Baiklah, ojek pesananku sudah sampai. Kenapa kali ini aku memesan ojek dan bukan taksi? Karena alamat rumahnya Mas Awan berada di kompleks dengan gang yang tidak akan muat oleh mobil. Dari pada harus berjalan kaki jauh, lebih baik memesan ojek sebagai transportasiku.
15 menit perjalanan yang aku dan Bang Ojol tempuh. Daerah yang tidak dapat dilalui dari jalan raya membuat kami tidak perlu berurusan dengan macetnya jalan karena jam pulang kantor. Namun, jalan menuju kompleks tujuan sungguh buruk. Banyak lubang-lubang di jalanan. Selain itu, anak-anak berlarian ke sana ke mari, membuat ojek yang kutumpangi tidak dapat mengebut.
Aku turun dari ojek, melihat ke arah sekitar. Hatiku benar-benar terenyuh melihat kondisi perumahan di sini. Rumah yang dibangun dari tripleks dan kardus. Beberapa lubang di jalan dengan genangan air usai diguyur hujan semalam terlihat seperti kolam mandi bebek. Alangkah nikmatnya hidupku daripada kondisi mereka ini. Ya Allah, terkadang aku hanya iri dengan orang-orang di atas, namun lupa mengintip ke bawah.
Abang ojek berhenti di depan gerbang kompleks. Menurut informasi dari Pak Dito, setelah gerbang ini, harusnya tidak jauh lagi aku bisa menemukan pemilik rumah yang kucari. Lebih baik aku mencarinya dengan berjalan kaki saja.
Lingkungan ini benar-benar kumuh dan sedikit bau (maksudnya lebih dari sedikit). Ada beberapa wanita mengenakan pakaian seksi melenggak-lenggokkan pantatnya yang aduhai lewat di jalanan. Mataku tercengang melihat pemandangan itu. Tanpa sadar, ekor mataku terus melirik ke arah beberapa wanita yang sedang berjalan sambil bercengkerama dengan sesamanya itu.
"Kenapa lihat-lihat?" bentak salah satu wanita yang mengenakan rok merah itu. Aku terkejut dengan bentakan itu. Nafasku seperti tertahan karena merasa sedikit takut.
"Oh, maaf Mbak. Saya mau tanya alamat rumahnya Mas Awan," sahutku dengan sedikit gelagapan.
Mereka saling memandang satu sama lain. Hingga ada salah satu yang akhirnya memberiku jawaban.
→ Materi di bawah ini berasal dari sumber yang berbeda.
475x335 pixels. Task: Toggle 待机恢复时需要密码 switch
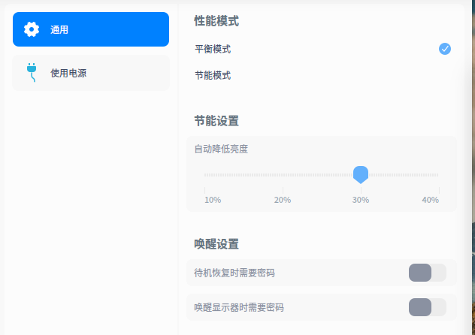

"Oh, Awan anaknya Cek Laras? Kau lurus saja, nanti setelah rumah warna hijau itu belok kanan. Lurus lagi, di sebelah kiri ada gang kecil, sebelah kanan gang kecil itu, rumah terakhir adalah rumahnya," sahut wanita berbaju merah jambu dengan intonasi yang lebih bersahabat.
"Terima kasih ya, Kak." Aku segera berpamitan dengan mereka untuk mencari alamat yang kutuju. Sebenarnya arah yang ditunjuk tadi sedikit susah untuk diingat. Apalagi setelah berjalan beberapa meter, terdapat banyak belokan dan gang di sekitarku. Aku semakin bingung.
"DEK! Kalau ada preman yang godain, jangan ditanggapi ya. Kau terus saja jalan," teriak wanita yang berbaju merah jambu tadi memberi peringatan.
"Ngapain lo sok baik sih sama orang asing?" Sayup-sayup aku mendengar temannya yang lain menegur perempuan yang baru saja berteriak padaku, tapi tak sempat kuhiraukan obrolan mereka. Aku harus terus berjalan, sebelum kegelapan malam menghampiri.
Sampai saat ini, sudah berapa kali aku mendapatkan peringatan untuk berhati-hati dengan preman yang berada di sini. Namun, sampai sejauh ini belum terlihat satu preman pun yang berkeliaran. Ah, mungkin saja mereka sedang nongkrong di warung kopi.
Aku terus saja berputar-putar di kompleks ini. Kenapa tidak ada orang yang keluar rumah pada jam segini sih? Suasana kompleks ini benar-benar sepi, tak ada batang hidung yang muncul. Sama siapa aku bisa bertanya lagi? Haduh, seharusnya kuterima saja tawaran Pak Dito untuk mengantarku langsung. Nasi sudah menjadi bubur.
Eh, ada orang yang lewat. Tapi, cara mereka berpakaian terlihat menakutkan. Celana yang sobek-sobek, kemeja jeans, dan beberapa pernak pernik leher yang dikenakan. Sepertinya mereka adalah preman di kompleks ini. Kamu harus menghiraukannya, Rin. Tapi, jika aku tidak bertanya pada mereka, tidak ada orang yang berlalu lalang di sekitar sini. Sebaiknya kuberanikan diri saja biar urusan ini cepat kelar. Tarik napas, keluarkan perlahan.
"Permisi, Bang. Saya ingin menanyakan alamatnya Awan."
"Kau pacarnya Awan tengil itu rupanya? Katanya tidak ingin bermain perempuan. Benar-benar najis itu si Awan. Rupanya dia punya cewek juga, cantik pula," celoteh pria dengan rambut kuncir dan kalung rantai di leharnya.